Nordic Seed A/S, Grindsnabevej 25, 8300, Odder, Denmark.
Department of Agroecology, Faculty of Science and Technology, Aarhus University, Forsøgsvej 1, Flakkebjerg, 4200, Slagelse, Denmark.
Sci Rep. 2020 Aug 10;10(1):13475. doi: 10.1038/s41598-020-70406-2.
Rye is used as food, feed, and for bioenergy production and remain an essential grain crop for cool temperate zones in marginal soils. Ergot is known to cause severe problems in cross-pollinated rye by contamination of harvested grains. The molecular response of the underlying mechanisms of this disease is still poorly understood due to the complex infection pattern. RNA sequencing can provide astonishing details about the transcriptional landscape, hence we employed a transcriptomic approach to identify genes in the underlying mechanism of ergot infection in rye. In this study, we generated de novo assemblies from twelve biological samples of two rye hybrids with identified contrasting phenotypic responses to ergot infection. The final transcriptome of ergot susceptible (DH372) and moderately ergot resistant (Helltop) hybrids contain 208,690 and 192,116 contigs, respectively. By applying the BUSCO pipeline, we confirmed that these transcriptome assemblies contain more than 90% of gene representation of the available orthologue groups at Virdiplantae odb10. We employed a de novo assembled and the draft reference genome of rye to count the differentially expressed genes (DEGs) between the two hybrids with and without inoculation. The gene expression comparisons revealed that 228 genes were linked to ergot infection in both hybrids. The genome ontology enrichment analysis of DEGs associated them with metabolic processes, hydrolase activity, pectinesterase activity, cell wall modification, pollen development and pollen wall assembly. In addition, gene set enrichment analysis of DEGs linked them to cell wall modification and pectinesterase activity. These results suggest that a combination of different pathways, particularly cell wall modification and pectinesterase activity contribute to the underlying mechanism that might lead to resistance against ergot in rye. Our results may pave the way to select genetic material to improve resistance against ergot through better understanding of the mechanism of ergot infection at molecular level. Furthermore, the sequence data and de novo assemblies are valuable as scientific resources for future studies in rye.

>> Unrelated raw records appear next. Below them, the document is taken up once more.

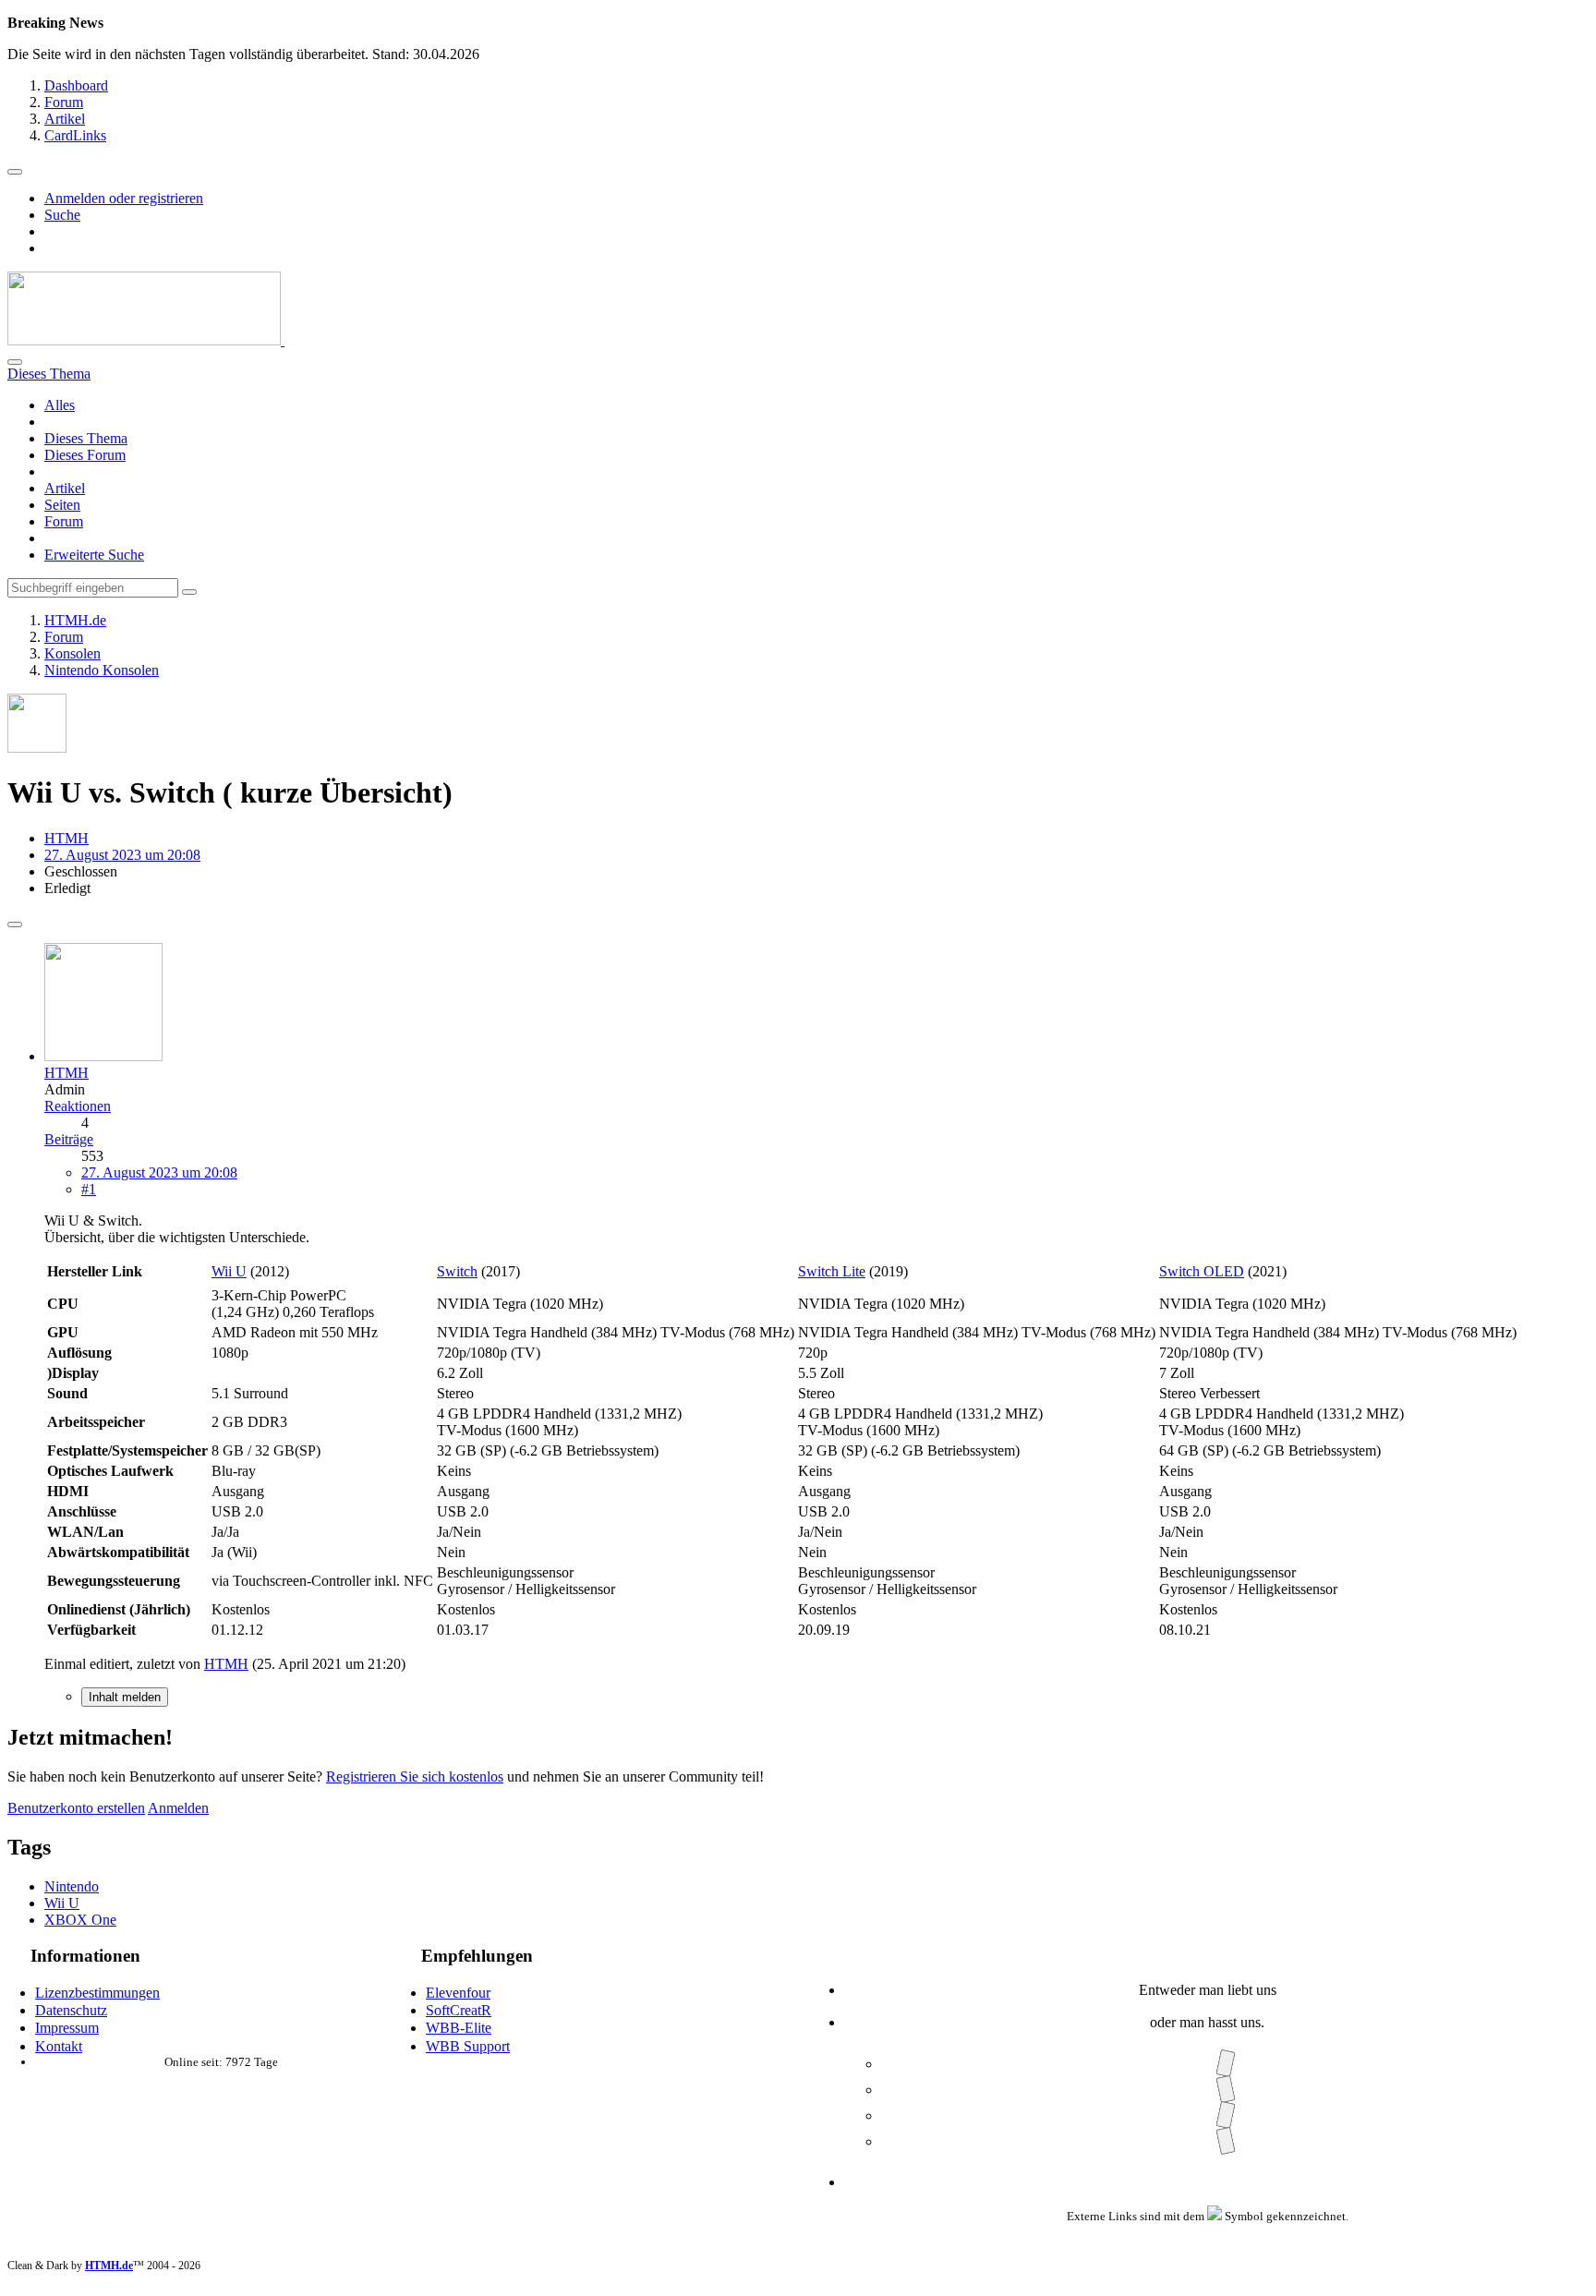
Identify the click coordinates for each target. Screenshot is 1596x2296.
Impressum (67, 2028)
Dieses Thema (85, 438)
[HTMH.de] (145, 340)
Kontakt (58, 2046)
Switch (457, 1271)
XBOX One (80, 1919)
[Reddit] (1225, 2115)
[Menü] (14, 172)
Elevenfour (458, 1992)
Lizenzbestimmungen (97, 1992)
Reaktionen (77, 1106)
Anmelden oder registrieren (123, 198)
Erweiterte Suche (94, 554)
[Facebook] (1225, 2063)
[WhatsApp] (1225, 2141)
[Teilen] (14, 924)
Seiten (62, 505)
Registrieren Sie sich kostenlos (414, 1776)
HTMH (66, 838)
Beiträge (68, 1139)
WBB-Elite (458, 2028)
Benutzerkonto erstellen (76, 1808)
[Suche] (14, 362)
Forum (63, 521)
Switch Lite (831, 1271)
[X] (1225, 2089)
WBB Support (468, 2046)
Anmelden (178, 1808)
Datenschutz (71, 2010)
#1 (88, 1189)
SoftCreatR (458, 2010)
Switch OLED (1201, 1271)
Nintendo (71, 1886)
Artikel (64, 488)
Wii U (229, 1271)
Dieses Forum (85, 455)
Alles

黑麦被用作食物、饲料和生物能源生产,并且仍然是边缘土壤中凉爽温带地区的重要谷物作物。已知麦角菌会通过污染收获的谷物,在异花授粉的黑麦中引起严重问题。由于感染模式复杂,这种疾病的潜在机制的分子反应仍然知之甚少。RNA 测序可以提供关于转录景观的惊人细节,因此我们采用转录组学方法来鉴定黑麦麦角菌感染潜在机制中的基因。在这项研究中,我们从两个黑麦杂种的 12 个生物学样本中生成了从头组装,这些样本的表型对麦角菌感染有明显的不同反应。易受麦角菌感染的(DH372)和中度抗麦角菌的(Helltop)杂种的最终转录组分别包含 208690 和 192116 个连。通过应用 BUSCO 管道,我们证实这些转录组组装包含超过可用同源物组的 90%的代表在 Virdiplantae odb10 中。我们使用从头组装的和黑麦的草案参考基因组来计算有和没有接种的两个杂种之间的差异表达基因(DEGs)。基因表达比较表明,这两个杂种中与麦角菌感染相关的 228 个基因。与 DEGs 相关的基因本体富集分析将它们与代谢过程、水解酶活性、果胶酯酶活性、细胞壁修饰、花粉发育和花粉壁组装联系起来。此外,DEGs 相关的基因集富集分析将它们与细胞壁修饰和果胶酯酶活性联系起来。这些结果表明,不同途径的组合,特别是细胞壁修饰和果胶酯酶活性,有助于抵抗黑麦麦角菌的潜在机制。我们的研究结果可能为通过更好地了解麦角菌感染的分子机制来选择遗传物质以提高对麦角菌的抗性铺平道路。此外,序列数据和从头组装是未来黑麦研究的有价值的科学资源。